> [Article]
Ada —
Max Glauben, Holocaust survivor, spoke about his experiences Wednesday evening at an East Central University diversity lecture.
“Prepare yourselves,” Glauben said as he began. “Sometimes when you talk about horrible things, they create hate. I don’t want to create hate. I want to create love.”
Glauben said he’s gone on the March of the Living, a program that allows international students to tour Holocaust sites in Poland, where Glauben was.
“When you see a play in school without scenery, it’s equivalent to us telling you about the Holocaust,” he said. “When you go on the March of the Living and you see the actual ovens, gas chambers and the ashes, that’s when you finish your knowledge because the scenery enhances what you’ve learned about the Holocaust.”
Glauben said most places associated with the Holocaust in Poland were destroyed by the Germans. He said he’s committed to going back to help younger generations understand what happened during the years between 1939 and 1945.
“As long as my legs carry me, I’ll go back,” he said.
Glauben said he lived in Warsaw, Poland with his family. When Poland was occupied by Germany, he said Jewish families were subjected to laws passed in Germany by the Nazi party regulating how Jews could live. Soon, he said, Warsaw’s Jews were rounded up and put in the Warsaw ghetto. Glauben said he was a smuggler in the Warsaw ghetto.
The Jews in the ghetto eventually rebelled. Nazi forces torched the ghetto and shipped its residents to concentration camps.
Glauben said most of his family was killed but he and his father were sent to Budzyn concentration camp.
“In most of the camps, the brutality of the commander determined how we were treated,” he said. He said the food in all the camps was the same. Jews were given one bowl of soup and one slice of bread per day. He said the flour in the bread was often mixed with sawdust and other powders.

> [Given exercise A]
Copy the passage of the Max Glauben article that begins at the words "Glauben said he lived" and ends after "smuggler in the Warsaw ghetto.".
> [Given exercise B]
Write the next part of the article about Max Glauben's lecture, picking up after its final sentence.
The material after this point comes from a separate source.

> [Entries]
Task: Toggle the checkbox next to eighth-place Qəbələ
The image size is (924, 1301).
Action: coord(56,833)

==

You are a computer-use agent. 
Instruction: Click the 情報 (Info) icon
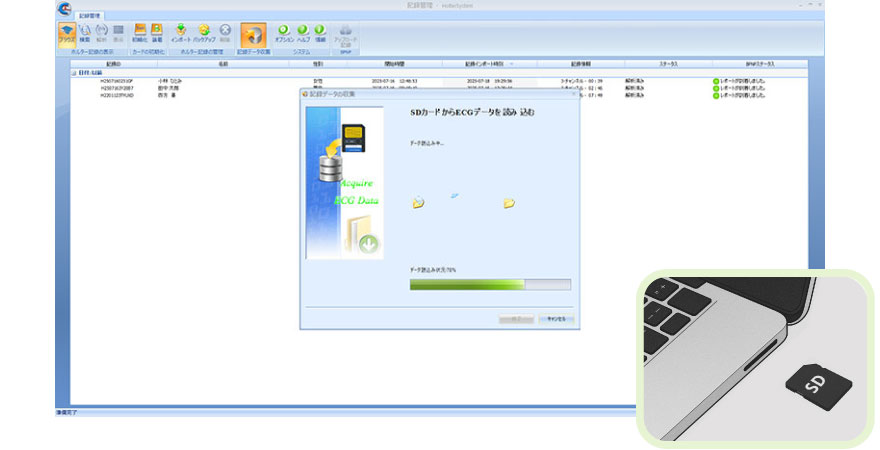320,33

> [Output A]
Glauben said he lived in Warsaw, Poland with his family. When Poland was occupied by Germany, he said Jewish families were subjected to laws passed in Germany by the Nazi party regulating how Jews could live. Soon, he said, Warsaw’s Jews were rounded up and put in the Warsaw ghetto. Glauben said he was a smuggler in the Warsaw ghetto.

> [Output B]
“The bread was baked in a pan like a pound cake because the mixture was so loose, it would be one big pancake if they put it in an oven,” Glauben said.
Glauben’s father died after three weeks in the camp and Glauben was sent to Mielec, Wielicza and Flossenburg concentration camps.
“When we marched from the camps that usually were built next to German factories in order to provide slave labor, we had to march, keep cadence and sing,” he said. “If you didn’t do it, you never reached one or the other.”
While on one of these marches in 1945, Glauben was finally liberated. He was drafted into the United States Army and trained at Fort Hood, Texas. He served in the Korean War.
Glauben said he believes angels helped him survive the Holocaust.
“Maybe I was left to tell you the story of the Holocaust,” he said. “None of the ashes are alive to talk to you. None of the barracks, none of the shoes, none of the showers or crematoriums can talk to you.”
He currently lives in Dallas, Texas with his wife, Frieda.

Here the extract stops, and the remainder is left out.